Tuesday, January 27, 2009

Do prisoners have the right to starve themselves?

There's an intriguing article today in the Hartford Courant today about a prisoner named William Coleman going on hunger strike and the ensuring debate over whether he has the right to starve himself, even to death. The prison has begun force-feeding him after his weight has dwindled from 250 lbs to 125. Coleman believes he was wrongly convicted and sees himself as protesting a corrupt correctional establishment.

In a Superior Court hearing that begins Thursday in Hartford, Judge James T. Graham will hear arguments that pit First Amendment and privacy rights — including the right to refuse medical treatment — against the state's interest in preventing suicide, maintaining control of its prisons and resisting inmate coercion.


I'm not entirely sympathetic to the prisoner's claim that starving himself amounts to Constitutionally protected free-speech, but I feel he has the right nonetheless. My question is, if a person is allowed to commit suicide outside of a prison, why should it be different inside?

Meanwhile, I came across this excellent post by Cecil Adams over at the Straight Dope on the history and cultural morality of suicide.

In the U.S. suicide has never been treated as a crime nor punished by property forfeiture or ignominious burial. (Some states listed it on the books as a felony but imposed no penalty.) Curiously, as of 1963, six states still considered attempted suicide a crime--North and South Dakota, Washington, New Jersey, Nevada, and Oklahoma.


It's a thorny issue, and there's probably not a neat and tidy answer. (I might even have my understanding entirely wrong: "But Dr. Michael Grodin, director of medical ethics at the Boston University School of Medicine and Public Health, said hunger strikes are not suicide attempts because the intent is not to die, but to produce a change.")

Either way, Coleman seems determined to carry out the strike "to the end," and also has the support of his family. I'm not sure that the state's interests overpower those wishes, but, then again, our culture has struggled with "the right to die" for a few decades now. Just some food for thought.

1 comment:

Yankee Interloper said...

Count me among the civil libertarians on this one. Surely one should have the right to starve oneself for political reasons. The "Hunger Strike" is a hallowed form of political protest -- a core nonviolent method of producing political change. Gandhi. Bobby Sands. Binyam Mohammed al-Habashi.

More broadly, one does and should have a privacy and personal autonomy right to decline the ingestion of things into one's body. Rochin v. California (1952), 342 U.S. 165.
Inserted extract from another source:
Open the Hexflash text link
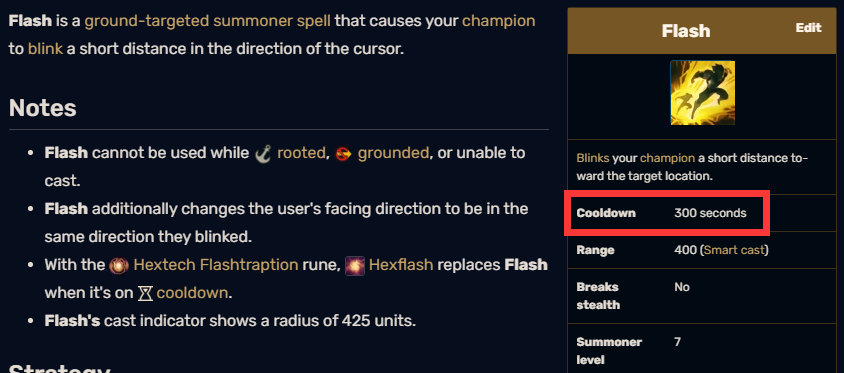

But I would go even further. At present the law allows the government to step in and manage the lives of those who pose an immediate threat to themselves and others. The first half of that standard is among the greatest infringements on personal liberty that there is. Anyone who takes the right to privacy seriously -- including the right to one's body, to abortion, to have sex with other consenting adults (even those of the same sex!) -- ought defend the right of individuals to injure themselves, including the right to end their lives. What could be more central to one's personal autonomy than the right to end one's personhood. Count me among those who see the right to suicide as the most central right of all.

The incarcerated necessarily give up certain rights -- most obviously the right to travel freely. But prisoners maintain lots of basic rights, including among others, the right to marriage (Zablocki v. Redhail), the right to be free of cruel and unusual punishment, the right to practice one's religion, the right to medical treatment, the right to access to court, etc. Count me among those who would say that the right to limit one's own food intake is every bit as sacred as any of those rights.